The previous code listing, depicted in Figure 28, is actually showing the exact same “internals” as the vector-matrix dot product presented in section 2.2.2.1. However, the elementary operations, instead of regular arithmetic operations $\times$ and $+$, are processes applying these operations on SY streams. As such, the fanout skeleton distributes one signal to a whole row (i.e. vector) of processes, the matrix farm applies pair-wise a matrix of partially applied processes on this matrix of signals, and reduce creates a reduction network of binary processes pair-wise applying the function $+$ on all events in signals. Practically the DBF network transforms $N_A$ synchronous signals originating from each antenna element into $N_B$ synchronous signals for each beam.

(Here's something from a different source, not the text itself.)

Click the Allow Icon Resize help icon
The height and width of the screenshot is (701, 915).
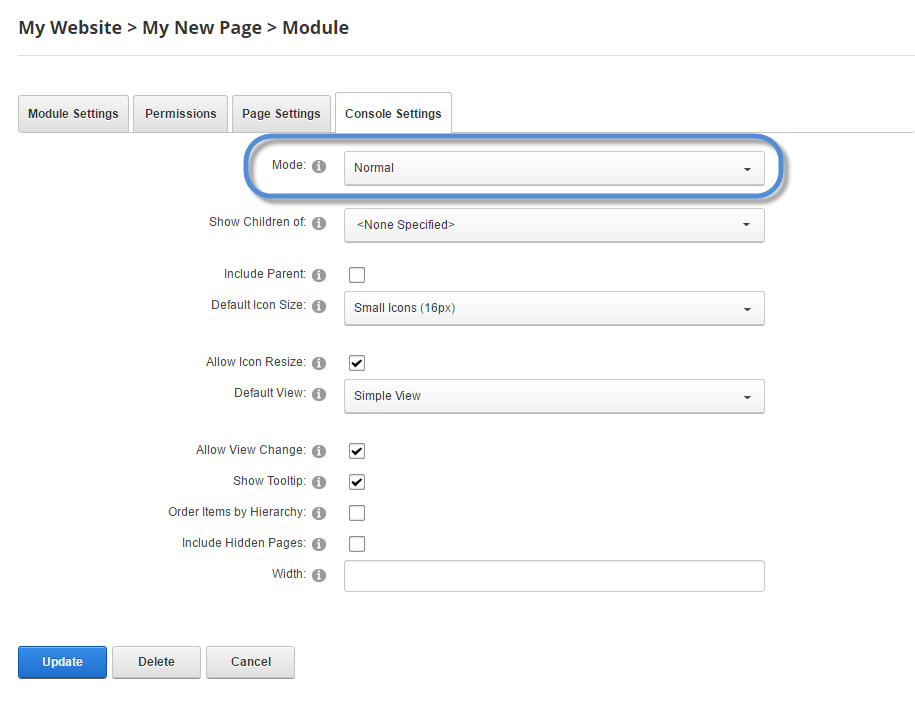point(319,363)
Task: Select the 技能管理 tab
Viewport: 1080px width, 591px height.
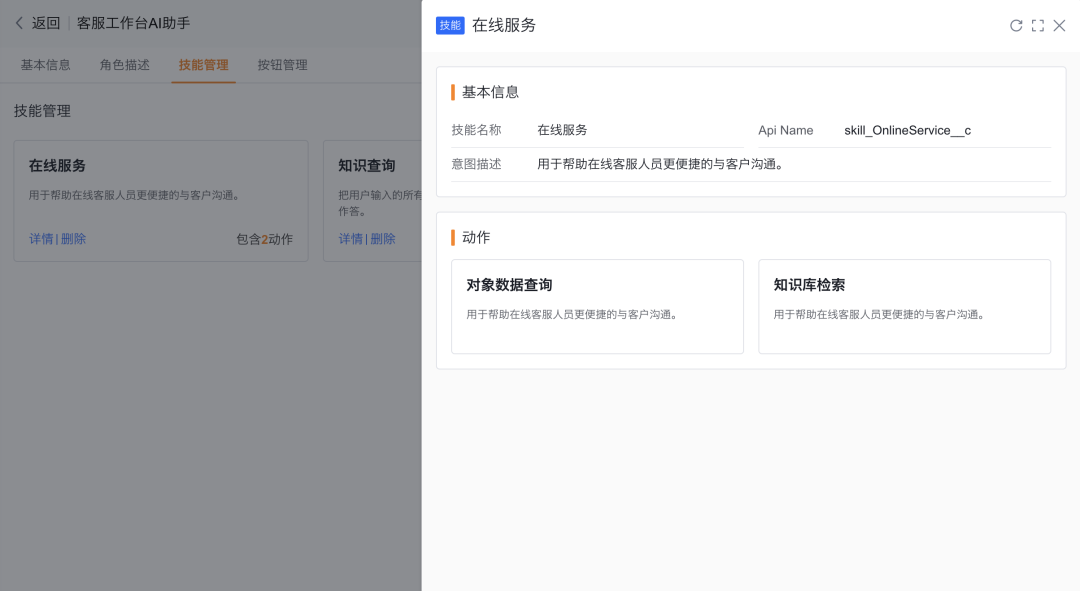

The internal structure of this transformation exposes multiple degrees of potential distribution on parallel synchronous resources.

#### 6.1.2.2 Pulse Compression (PC)

The role of the DBF stage is explained in section 2.2.2.2. The sliding window, or moving average (MAV), is now applied on the range bin samples in the order of their arrival.

In Figure 29 we can see that, in order to apply the MAV algorithm on all the range bins of every pulse, we need to accumulate $N_b$ samples and process them in batches. Intuitively this can be done by processing each beam with a synchronous dataflow (SDF) actor which, with each firing, consumes $N_b$ samples and produces $N_b$ samples. Note that at this stage of modeling we value intuition and the capturing of the right application properties rather than target implementation efficiency. We will tackle this problem later in the design stages (see section 7) where we will try to transform the model toward more efficient implementation models (with respect to some constraint, e.g. throughput) which preserve these behavioral properties.

pc :: Beam ( SY.Signal CpxData)
-> Beam (SDF.Signal CpxData)
pc = V.farm11 (procPC . SY.toSDF1)
Function Original module Package
farm11 ForSyDe.Atom.Skel.FastVector forsyde-atom
toSDF1 ForSyDe.Atom.MoC.SY forsyde-atom
comb11 ForSyDe.Atom.MoC.SDF forsyde-atom
fir ForSyDe.Atom.Skel.FastVector.DSP forsyde-atom
mkPcCoefs AESA.Coefs aesa-atom
nb AESA.Params aesa-atom

Following the reasoning above, we instantiate the PC video processing stage as a farm of SDF processes procPC as depicted in Figure 30. Notice that before being able to apply the SDF actors we need to translate the SY signals yielded by the DBF stage into SDF signals. This is done by the toSDF interface which is an injective mapping from the (timed) domain of a SY MoC tag system, to the (untimed) co-domain of a SDF MoC tag system. For more on tag systems please consult (Lee and Sangiovanni-Vincentelli 1998).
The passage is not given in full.